Die Zöllner lächelten erfreut, als ihnen die Schweizer Papiere gezeigt wurden und klärten die verdutzten Aussteller auf, dass für die beiden nicht immatrikulierten Motorräder 6 % Zoll und 19 % Mehrwertsteuer zu bezahlen sei, zuzüglich einem Bussgeld, weil diese beim Grenzübertritt nicht ordnungsgemäss angemeldet wurden. Der Wert der beiden Harley-Oldtimer wurde an Ort auf 54.000 Euro geschätzt. Inklusive aller Gebühren verlangten die Zöllner am Messestand 17.500 Euro und drohten mit der Beschlagnahme der Motorräder.

Solche Beträge hat ja niemand einfach so in der Brieftasche. Doch die Zöllner waren behilflich: Sie hatten ein Kartenlesegerät dabei, das Ehepaar Fröhlich zwei Bankkarten, beide mit einer Tageslimite von 3500 Euro. Dieser Betrag wurde von beiden Bankkarten abgebucht, und nach dem Ausfüllen von etlichen Formularen und dem Hinweis auf die Eröffnung eines Verfahrens wegen «leichtfertiger Steuerverkürzungsabsicht» wandten sich die Beamten weiteren Schweizer Ausstellern zu.

Einer davon war Maurus Sigg, der mit seiner Firma Holy Spokes an der Motorradwelt Bodensee mit drei Oldtimer-Motorrädern und einem nicht strassentauglichen Eigenbau-Mofa präsent war, dazu mit zwei immatrikulierten Mofas. Die deutschen Zollbeamten schätzten den Wert der vier Maschinen auf 60.000 Euro; Sigg musste vor Ort 5000 Euro bezahlen und nach der Rückkehr in die Schweiz weitere 6500 Euro überweisen. Die Schweizer Zollpapiere für die drei Motorräder, das so genannte Formular 1320, welches bestätigt, dass die Fahrzeuge in der Schweiz verzollt sind, interessierte den deutschen Zoll nicht. Wieder anders die Sachlage beim Eigenbau-Mofa. In diesem ist ein Eigenbau-Sternmotor mit sieben Zylindern eingebaut – ein reines Showbike, das nie auf der Strasse gefahren wird – im Prinzip eine Messestand-Dekoration.

Zurück in der Schweiz ackerte sich Mac Fröhlich durch die deutschen Vorschriften und Bestimmungen und fand heraus: Motorräder vor Baujahr 1950 gelten als «sammlungswürdig». Die Einfuhr solcher Maschinen ist zollfrei, es gilt ein reduzierter Mehrwertsteuersatz von 7 %. Erstaunlich, dass die Zöllner das nicht wussten.

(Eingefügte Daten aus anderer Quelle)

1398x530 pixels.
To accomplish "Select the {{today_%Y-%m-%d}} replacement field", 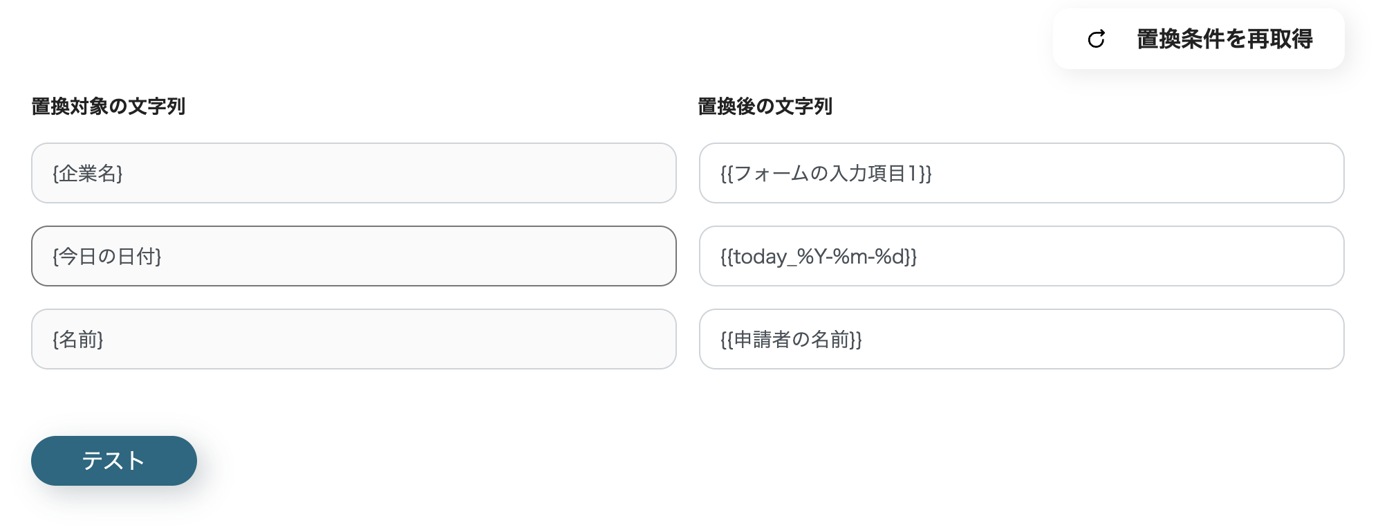I will 1022,256.
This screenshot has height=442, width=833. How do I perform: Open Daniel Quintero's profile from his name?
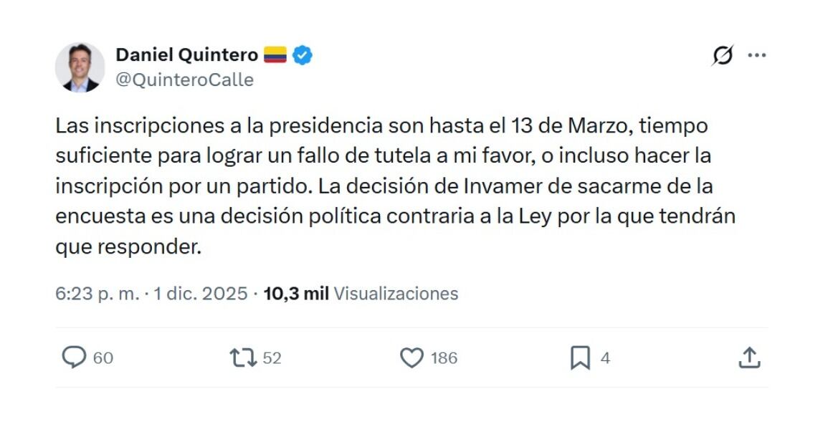[x=188, y=54]
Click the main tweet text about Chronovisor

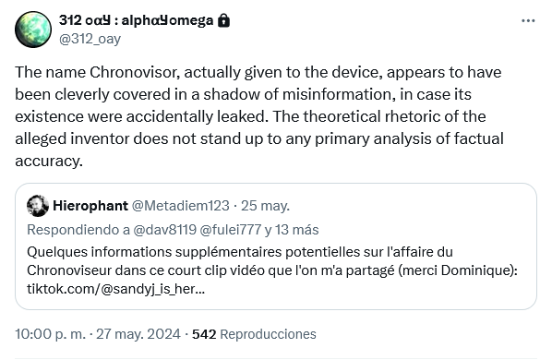point(259,116)

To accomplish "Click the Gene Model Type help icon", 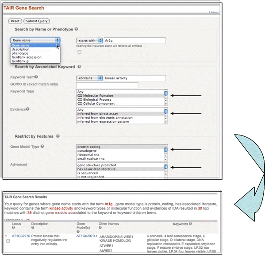I will point(42,146).
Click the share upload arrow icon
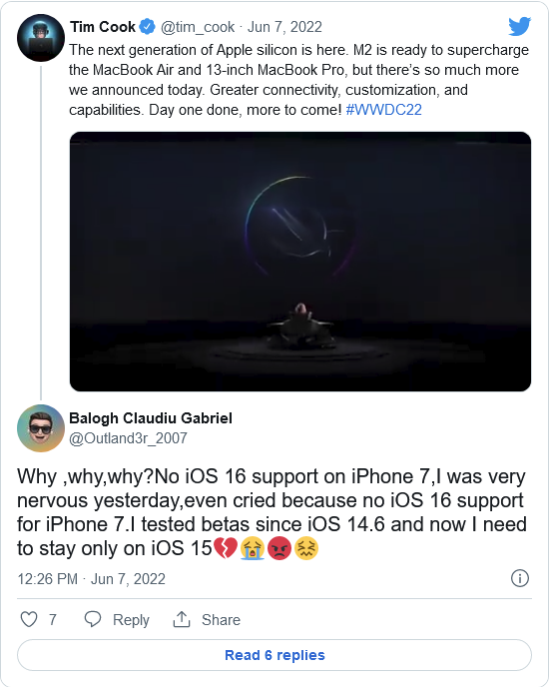549x687 pixels. [182, 619]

In Siggs Fall spricht der Zoll von einer Waren-Umsatzsteuer von 7 %, welche für die drei Oldtimer-Motorräder zu entrichten sei. Dafür sei gemäss einem anderen Paragraphen die maximale Busse für die unterlassene Zolldeklaration nicht mehr bei 2 %, sondern bei bis zu 40 % des Warenwertes.

Weder McSands noch Holy Spokes hatten je die Absicht, die fraglichen Motorräder zum Verkauf nach Deutschland auszuführen. Vielmehr dienten sie zu Demonstrationszwecken auf den Messeständen. Offenbar hätten die Schweizer Aussteller am Zoll das Formular 0278 verlangen und ausfüllen müssen. Es handelt sich dabei um eine «Einfuhr zur vorübergehenden Verwendung».

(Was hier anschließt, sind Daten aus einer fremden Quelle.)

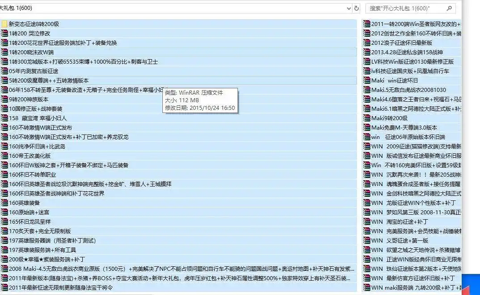Image resolution: width=480 pixels, height=295 pixels.
Task: Select the RAR icon beside Maki9转200级
Action: (367, 118)
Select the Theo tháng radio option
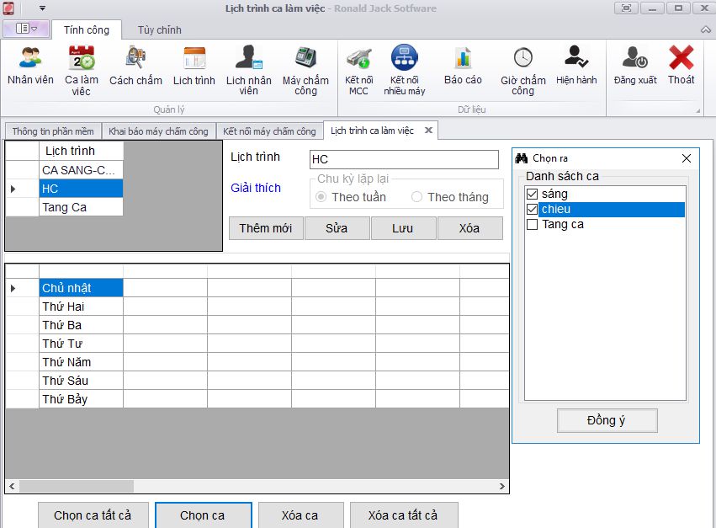716x528 pixels. point(417,197)
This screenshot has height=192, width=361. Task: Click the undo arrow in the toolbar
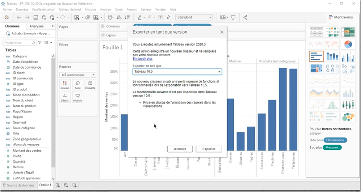click(x=19, y=17)
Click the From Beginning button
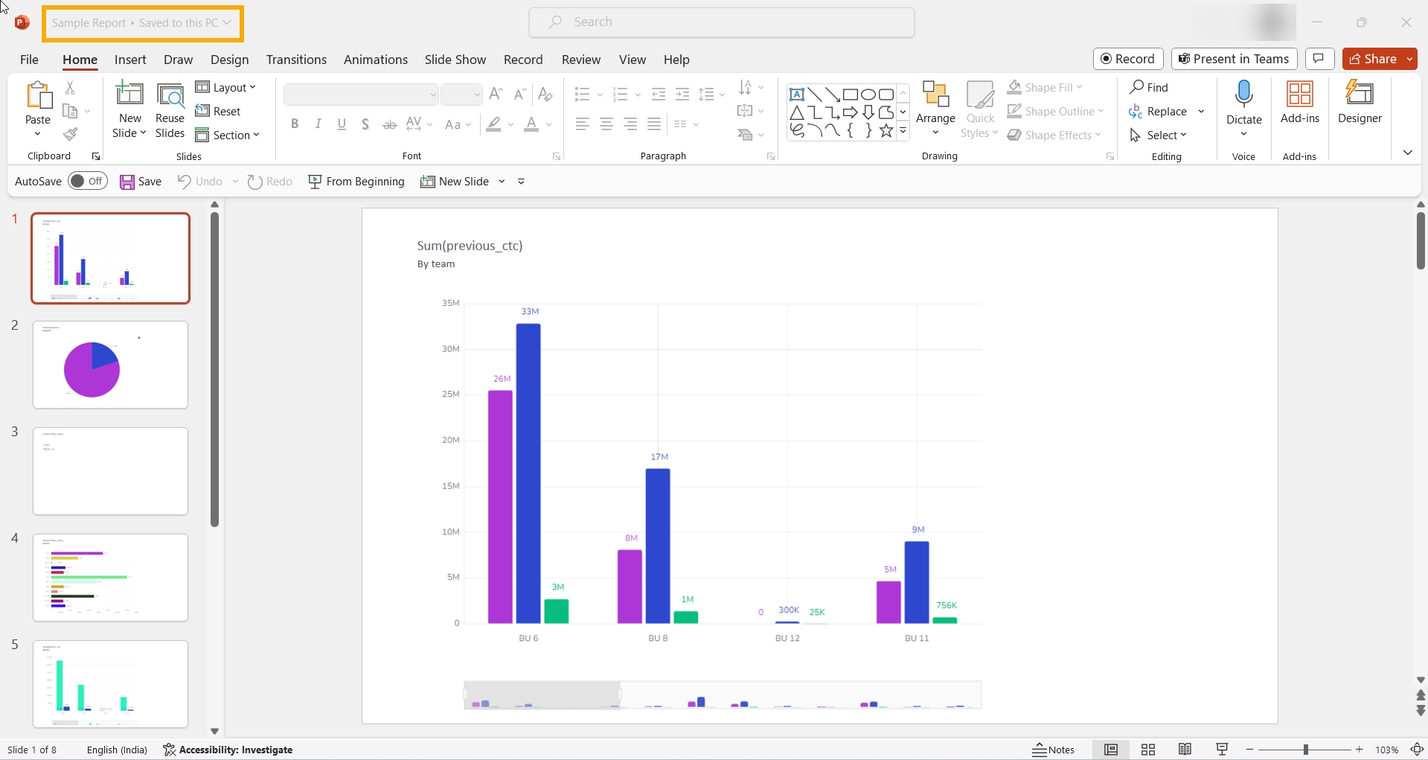Viewport: 1428px width, 760px height. [356, 182]
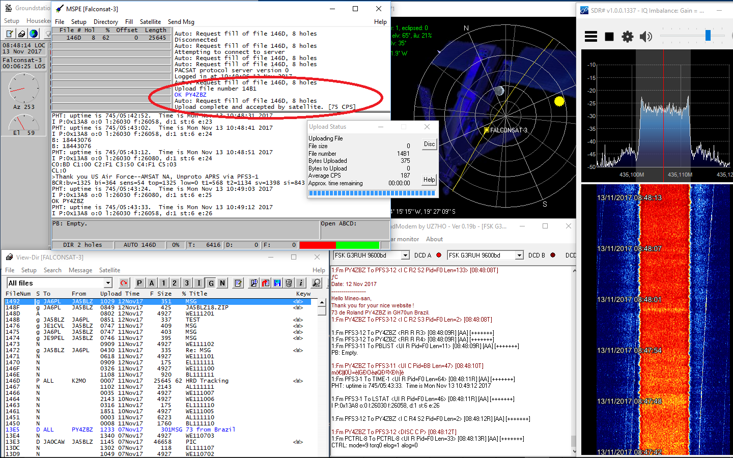The height and width of the screenshot is (458, 733).
Task: Open the DCD B 'FSK G3RUH 9600bd' dropdown
Action: tap(519, 255)
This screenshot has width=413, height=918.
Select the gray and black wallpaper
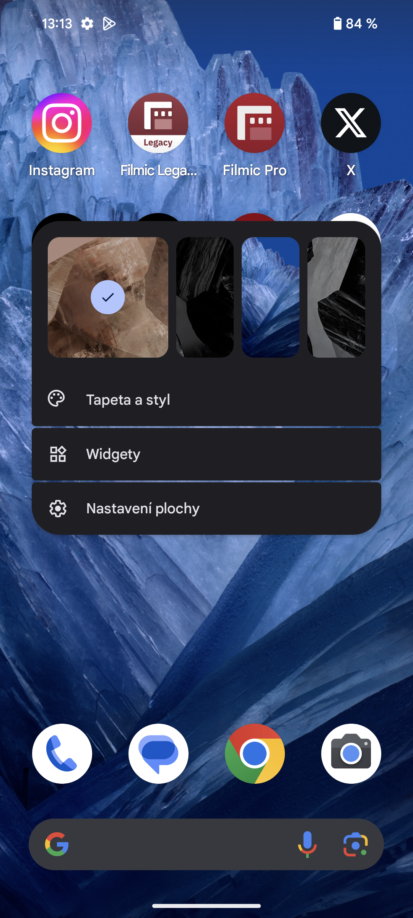[336, 297]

Sigg, Sandra und Mac Fröhlich haben das aus Unwissenheit nicht gemacht. Nun werden sie, so der deutsche Zoll, «dringend verdächtigt», eine «leichtfertige Steuerverkürzung» begangen zu haben.

Inzwischen kippte die Affäre ins Absurde: Der Zoll verlangte von McSands eine Bestätigung, dass sich die beiden anderen Motorräder (mit gültigen Schweizer Zulassungen und montierten Kennzeichen) auch wieder in der Schweiz befinden. Nur: Die Zöllner erfassten an jenem Sonntagnachmittag in Friedrichshafen keine Daten von diesen Maschinen, weil diese nicht Bestandteil des Verfahrens seien. Die Firma McSands musste also eine Bestätigung nachreichen, dass sich auch diese zwei Harley-Davidson älteren Baujahrs in der Schweiz befinden. Was immer der deutsche Zoll auch mit diesem Wissen anfangen will, Umtriebe gab es trotzdem.

Eines der Motorräder war schon an den Besitzer ausgeliefert, dieses musste nochmals abgeholt und zwecks amtlicher Erfassung von Marke, Typ und Rahmennummer zusammen mit der zweiten Maschine auf den lokalen Polizeiposten gebracht werden.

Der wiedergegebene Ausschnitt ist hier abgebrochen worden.